To build a conceptual framework for viral adaptation, we next developed mathematical models incorporating the experimentally determined parameters for mutation rates, recombination, and in vivo pathogenesis. Previous theoretical studies predict that the adaptability of an RNA virus has an optimum in mutation rate due to the trade-off between adaptive and deleterious mutations(Clune et al., 2008; Gerrish et al., 2013; Hartfield et al., 2010; Rouzine et al., 2003) and that introduction of recombination accelerates adaptation. Depending on the diversity level of initial viral population, acceleration is predicted to occur either independently on mutation (Rouzine and Coffin, 2005, 2010) or in synergy with it (Neher et al., 2010). We, thus, used our experimental information to test whether adaptation has a maximum in mutation rate, and whether the maximum’s location is dependent on recombination. Recombination could accelerate adaptation without changing the optimal mutation rate (Figure 6, Hypothesis I). Conversely, a functional interdependence between recombination and mutation rate (Neher et al., 2010). would result in a shift in the optimum of the mutation rate (Figure 6, Hypothesis II).

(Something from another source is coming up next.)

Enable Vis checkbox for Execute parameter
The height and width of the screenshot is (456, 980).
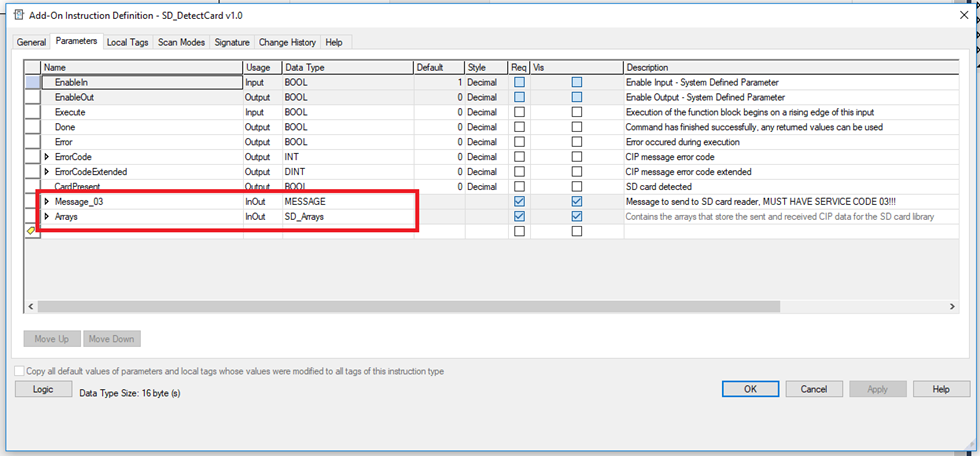(576, 112)
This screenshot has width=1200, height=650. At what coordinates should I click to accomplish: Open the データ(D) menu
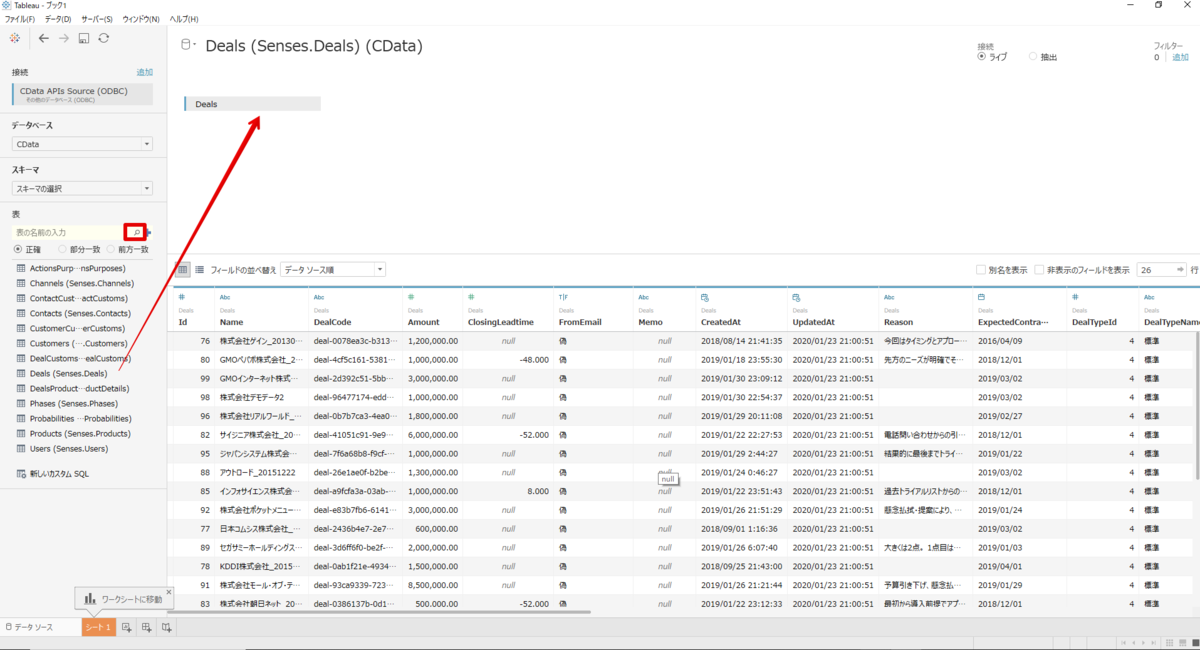57,19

To examine which hypothesis better describes our experimental system, we used a model (Batorsky et al., 2011) that is more general and can account for either behavior depending on time scale and system parameter range. Our starting point was a well-established model of evolution including beneficial and deleterious mutation of fixed fitness effects +s and −s, random genetic drift, and linkage (Rouzine et al., 2003). Initially we considered a replication model without recombination r = 0 (Rec-, Experimental Procedures). Plotting the analytic result for the adaptation rate as a function of the genomic mutation rate µL for experimentally relevant parameters (Table S3) shows a maximum at the genomic mutation rate µL ~ 1.5 (Figure 7A inset). Thus, the asexual model predicts the existence of an optimal mutation rate.

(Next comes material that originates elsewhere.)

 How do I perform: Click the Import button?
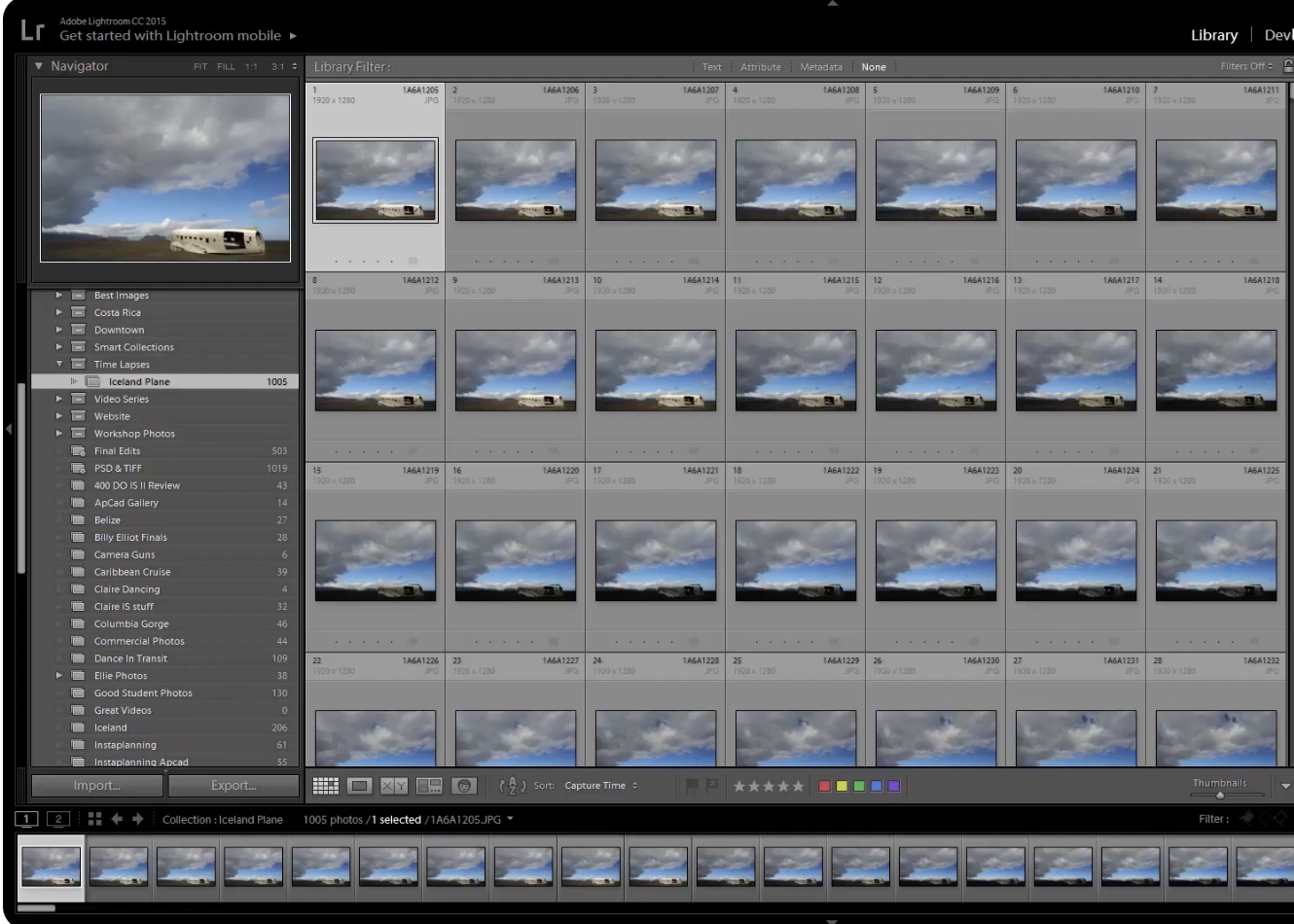click(x=97, y=786)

Of note, this prediction refers to adaptation after hundreds and thousands of generations when it reaches constant speed (Rouzine et al., 2003). This is not the case during acute infection processes. For instance, the course of poliovirus host infection is short (~7 days) representing an evolutionary time of ~20 generations. Thus, a realistic model of adaptation and evolution for RNA viruses causing acute infections should take into account the short time of the entire process. To model evolution in this time frame, we resorted to direct Monte-Carlo simulation (Batorsky et al., 2011), which recapitulates the presence of an optimal adaptation at µ~ 0.3 (Figure 7A, dashed black line). This value is ~5-fold smaller than calculated for the long-term evolution (Figure 7A inset) and, strikingly, is similar to the wild-type polio mutation rate determined experimentally (Figure 2B). This result indicates that the mutation rate of wild-type poliovirus is evolutionarily tuned to optimize viral adaptation within host during the course of infection in the host.

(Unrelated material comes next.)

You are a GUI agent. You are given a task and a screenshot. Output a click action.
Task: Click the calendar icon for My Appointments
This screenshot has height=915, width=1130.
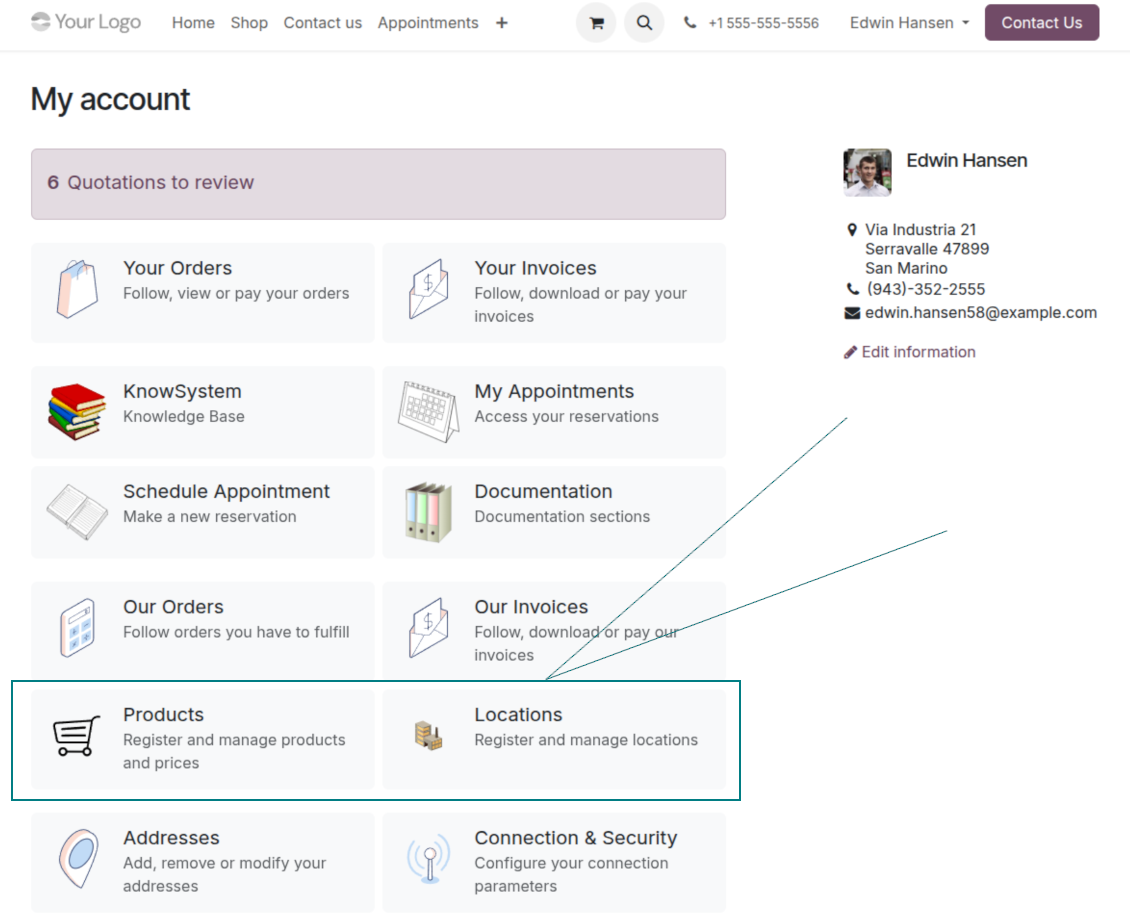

We next incorporated recombination into our model. We assumed one crossover per genome for 100% of genomes r = 1(Rec+ Experimental Procedures). Interestingly, the optimal rate of mutation µ did not change by the presence of recombination, but curve was shifter upwards, with higher adaptation values for all mutation rates (Figure 7A, solid black line). This result suggests that recombination and optimal mutation rates are synergistic, yet have independent effects in short term viral adaptation (Figure 6, Hypothesis I). Our analysis also indicates that at such short evolution times, the initial diversity ("standing variation") is indispensable for the beneficial effect of recombination. We assumed that the initial distribution of alleles among genomes is random with average distance from consensus d =1.5 (Hamming distance 3.0). This value, adjusted to fit the phenotypic data in Figure 4, falls within the general range observed for poliovirus (Figure 2D) and VSV (d=0.4–0.7) (Dutta et al., 2008). In the absence of initial diversity (d=0), the predicted effect of recombination at small mutation rates is also small (Figure S4). Another fitting parameter of the model adjusted to fit the data is α the frequency of less-fit genomic sites. The value of α is the relative fraction of sites that have the potential to generate beneficial mutations. The other model parameters s=0.2, N=103–104, T=20 (Table S3) were estimated directly from experimental data.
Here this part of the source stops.